- **Directions for this task**
In the listing below, the lines starting at the line with "Task: Click the open folder toolbar icon" and ending at the line with "You are a computer-use" are to be output verbatim. Images stay out of the copy.

- **Available data**

☆ ☆ ☆ ☆

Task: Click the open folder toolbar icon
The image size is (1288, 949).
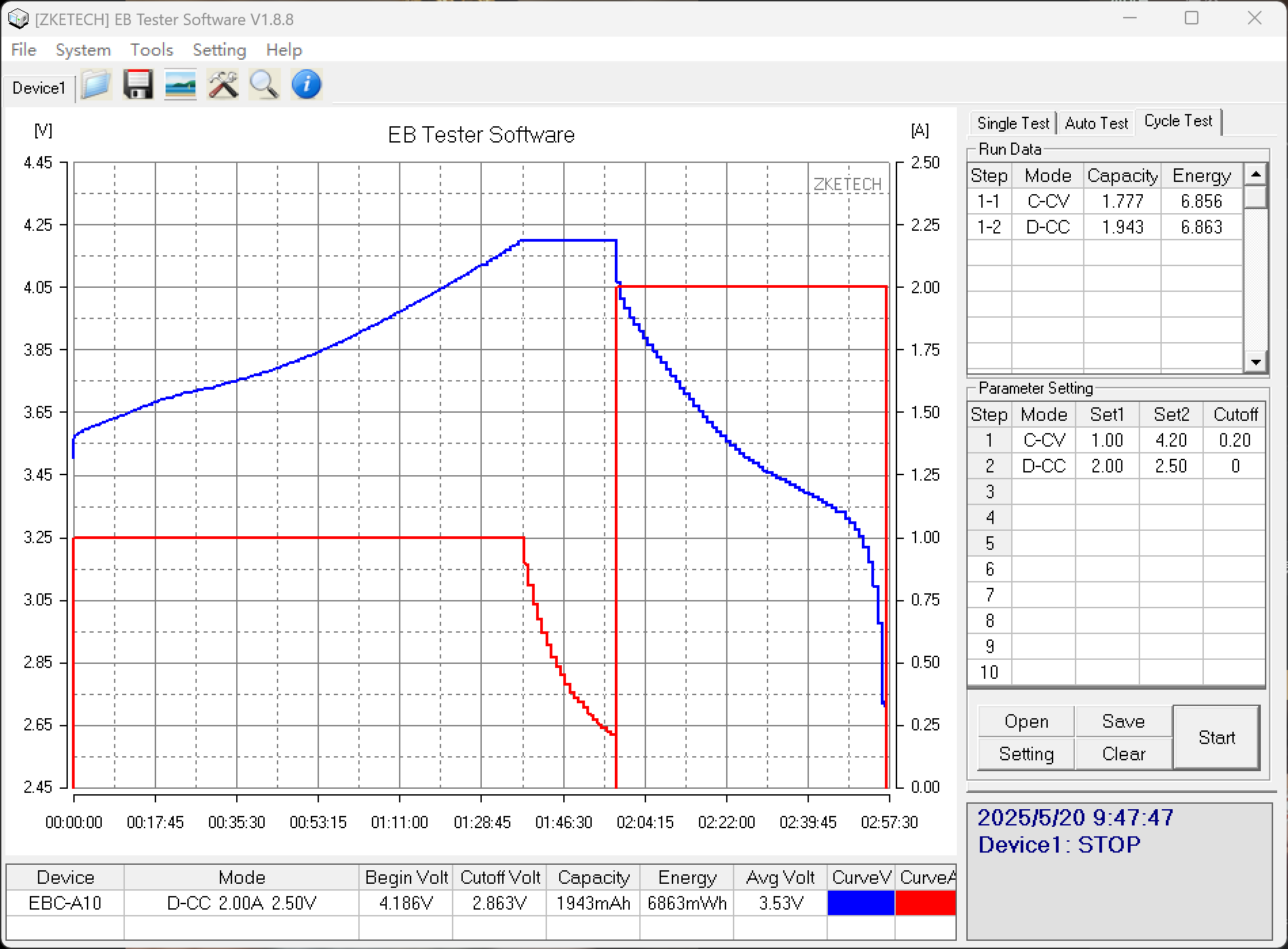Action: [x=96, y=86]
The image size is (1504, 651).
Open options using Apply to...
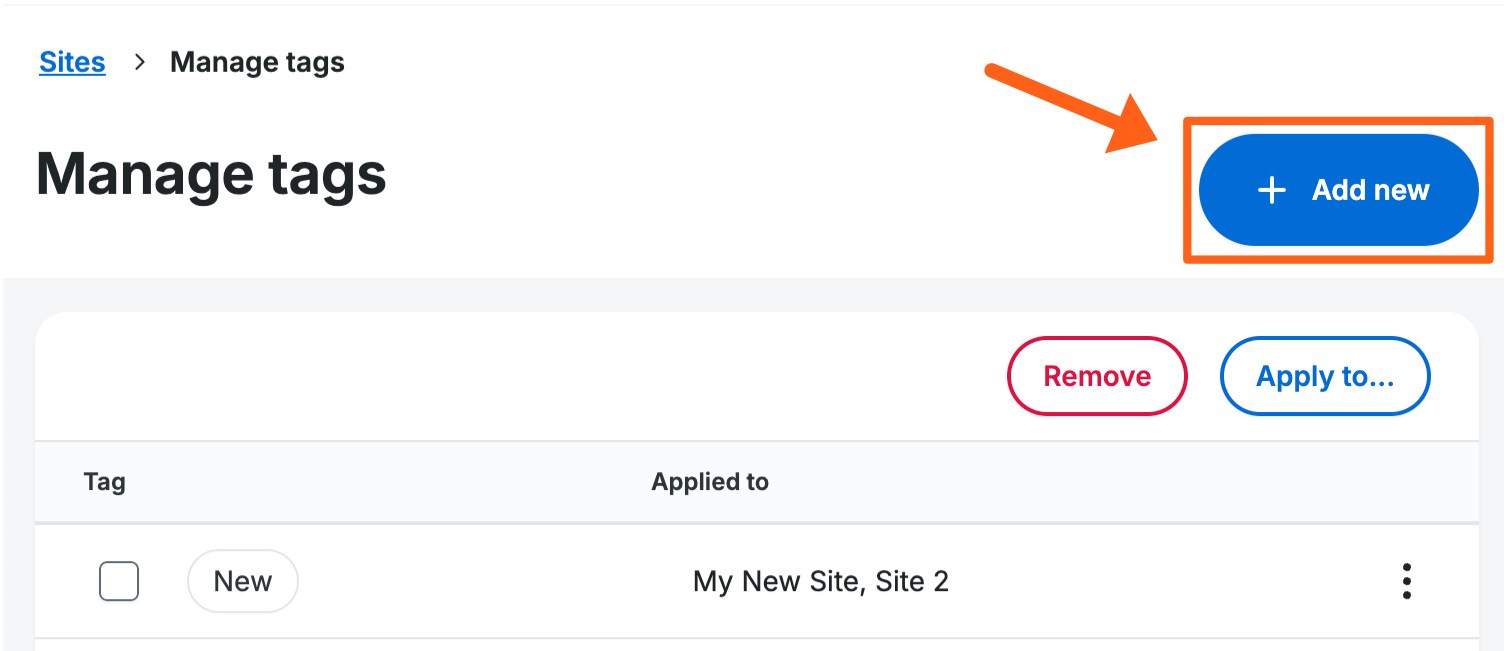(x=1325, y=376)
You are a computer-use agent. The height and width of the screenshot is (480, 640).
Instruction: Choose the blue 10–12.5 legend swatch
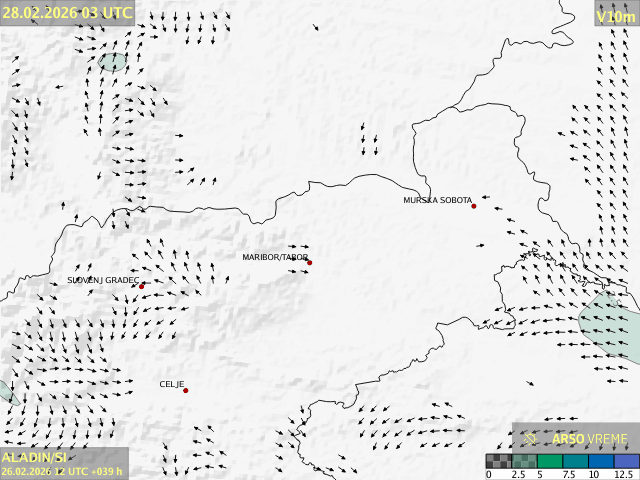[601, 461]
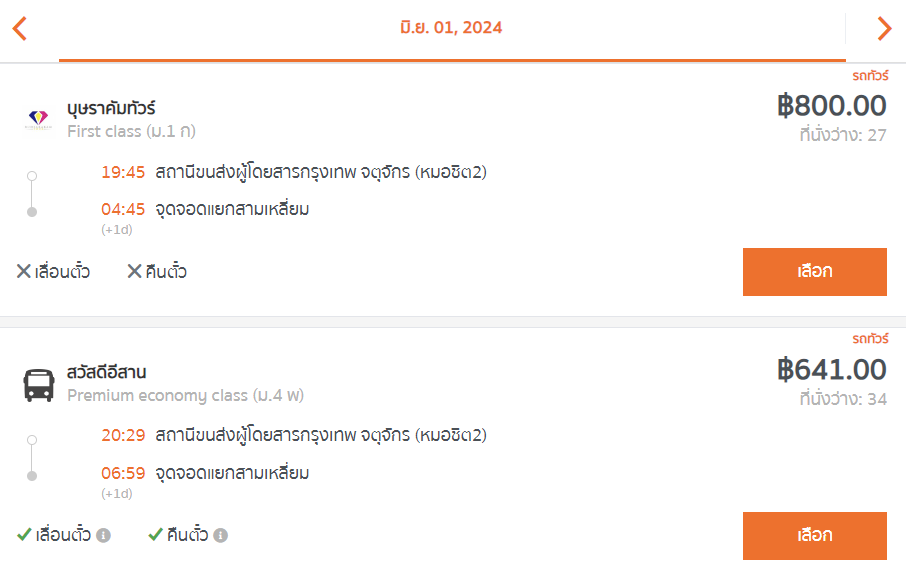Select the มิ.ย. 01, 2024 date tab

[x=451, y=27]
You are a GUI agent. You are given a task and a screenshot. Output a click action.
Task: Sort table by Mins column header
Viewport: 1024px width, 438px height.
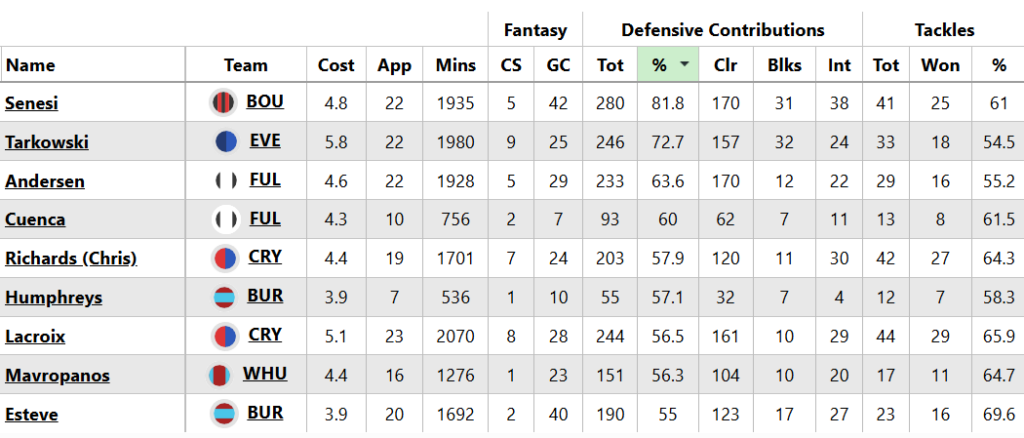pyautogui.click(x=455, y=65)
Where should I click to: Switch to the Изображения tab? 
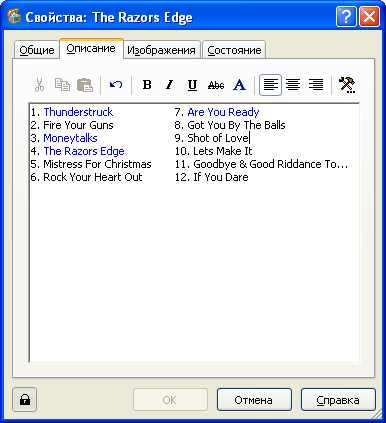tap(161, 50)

☆ ☆ ☆ ☆

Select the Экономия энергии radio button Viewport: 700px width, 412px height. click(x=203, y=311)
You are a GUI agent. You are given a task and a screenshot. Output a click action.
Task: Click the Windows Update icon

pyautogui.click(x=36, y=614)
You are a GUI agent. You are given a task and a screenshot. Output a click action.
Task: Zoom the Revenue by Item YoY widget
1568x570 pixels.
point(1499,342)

☆ ☆ ☆ ☆

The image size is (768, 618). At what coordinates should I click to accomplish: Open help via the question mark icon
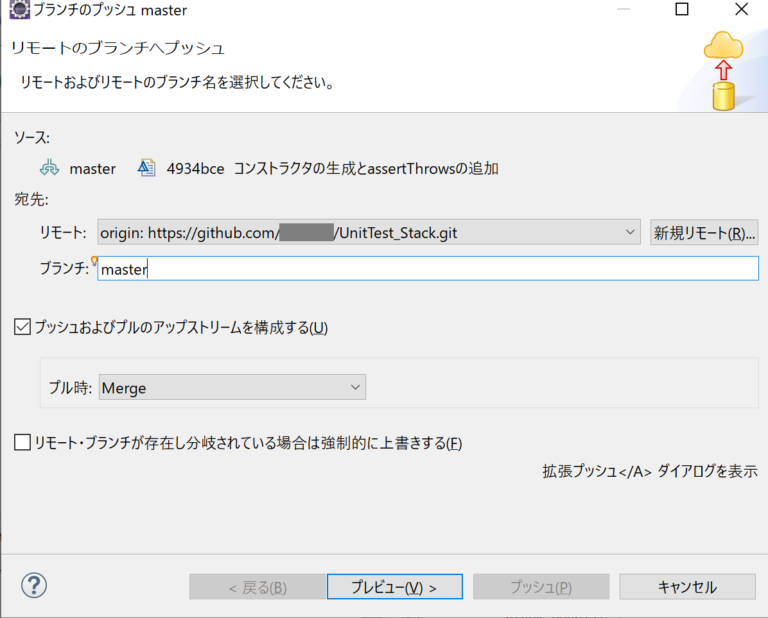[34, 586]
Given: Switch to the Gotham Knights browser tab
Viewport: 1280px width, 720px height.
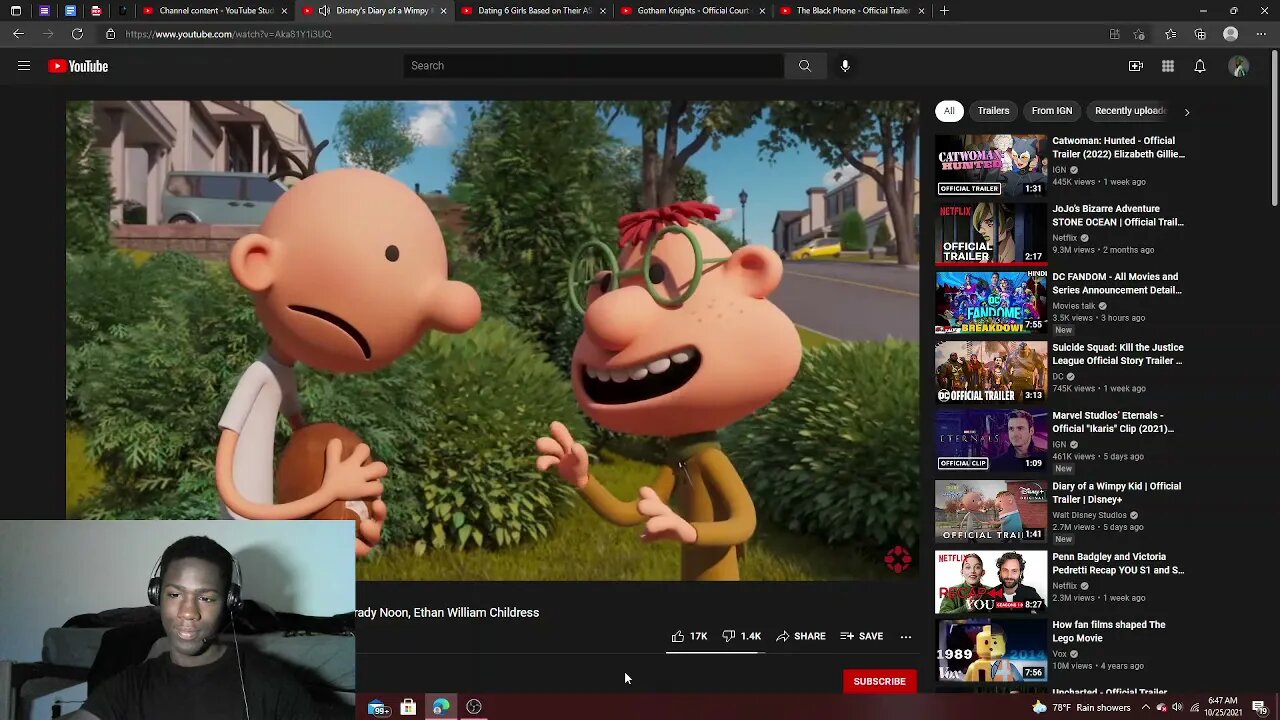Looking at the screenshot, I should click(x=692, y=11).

☆ ☆ ☆ ☆

- **Answer for this exercise**
Task: Click the open folder toolbar icon
The image size is (1288, 949).
Action: [x=96, y=86]
The image size is (1504, 651).
Open options using Apply to...
(x=1325, y=376)
You are a computer-use agent. The height and width of the screenshot is (480, 640).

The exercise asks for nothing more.